#### Records supplied

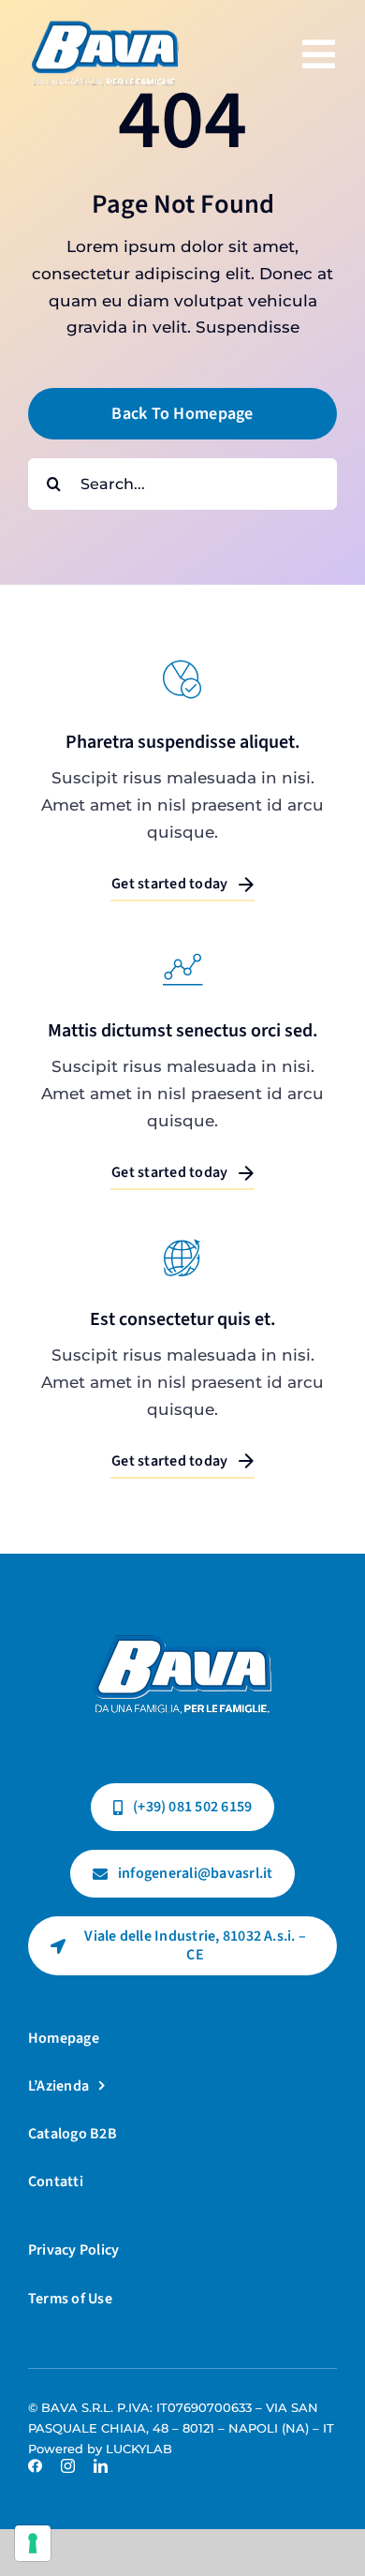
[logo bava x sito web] (182, 1617)
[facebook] (35, 2466)
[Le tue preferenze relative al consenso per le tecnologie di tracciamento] (33, 2543)
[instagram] (68, 2466)
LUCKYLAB (139, 2448)
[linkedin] (101, 2466)
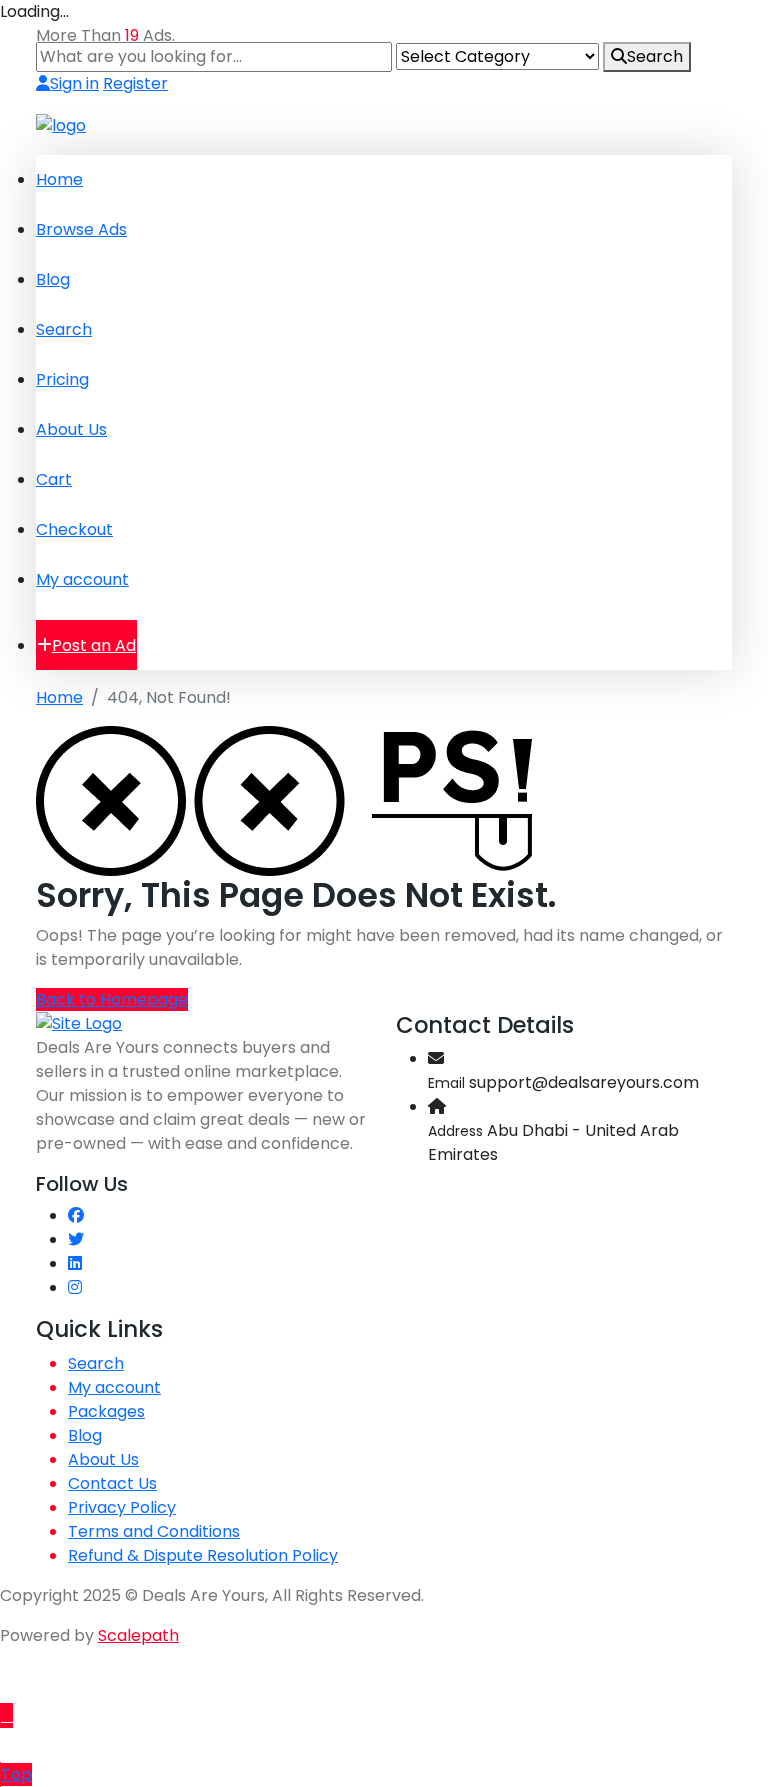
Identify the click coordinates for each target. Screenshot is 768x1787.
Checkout (74, 529)
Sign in (74, 83)
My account (82, 579)
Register (135, 83)
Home (59, 179)
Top (16, 1774)
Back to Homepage (112, 999)
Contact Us (112, 1483)
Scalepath (138, 1635)
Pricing (62, 379)
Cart (54, 479)
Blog (53, 279)
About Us (71, 429)
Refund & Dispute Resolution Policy (203, 1555)
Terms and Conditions (154, 1531)
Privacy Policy (122, 1507)
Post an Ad (94, 645)
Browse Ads (81, 229)
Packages (106, 1411)
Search (655, 56)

########

* _Your goal_:
Could you output the listing word for word, omitting every picture?

* _Answer space_:
[logo bava x sito web] (182, 1617)
[facebook] (35, 2466)
[Le tue preferenze relative al consenso per le tecnologie di tracciamento] (33, 2543)
[instagram] (68, 2466)
LUCKYLAB (139, 2448)
[linkedin] (101, 2466)
Identify the click coordinates for each target. Screenshot is 768x1787.
Checkout (74, 529)
Sign in (74, 83)
My account (82, 579)
Register (135, 83)
Home (59, 179)
Top (16, 1774)
Back to Homepage (112, 999)
Contact Us (112, 1483)
Scalepath (138, 1635)
Pricing (62, 379)
Cart (54, 479)
Blog (53, 279)
About Us (71, 429)
Refund & Dispute Resolution Policy (203, 1555)
Terms and Conditions (154, 1531)
Privacy Policy (122, 1507)
Post an Ad (94, 645)
Browse Ads (81, 229)
Packages (106, 1411)
Search (655, 56)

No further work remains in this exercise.